**ASSIGNMENT:** Set down, exactly as they appear, the line containing "[Instagram] (195, 2100)" and all subsequent lines through the end of the material below.
########################################
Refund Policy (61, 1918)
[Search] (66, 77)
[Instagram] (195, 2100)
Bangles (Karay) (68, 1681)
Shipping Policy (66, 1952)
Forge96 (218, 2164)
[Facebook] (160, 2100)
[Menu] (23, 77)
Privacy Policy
########################################
**OUTPUT FOR THIS EXERCISE:**
[Instagram] (195, 2100)
Bangles (Karay) (68, 1681)
Shipping Policy (66, 1952)
Forge96 (218, 2164)
[Facebook] (160, 2100)
[Menu] (23, 77)
Privacy Policy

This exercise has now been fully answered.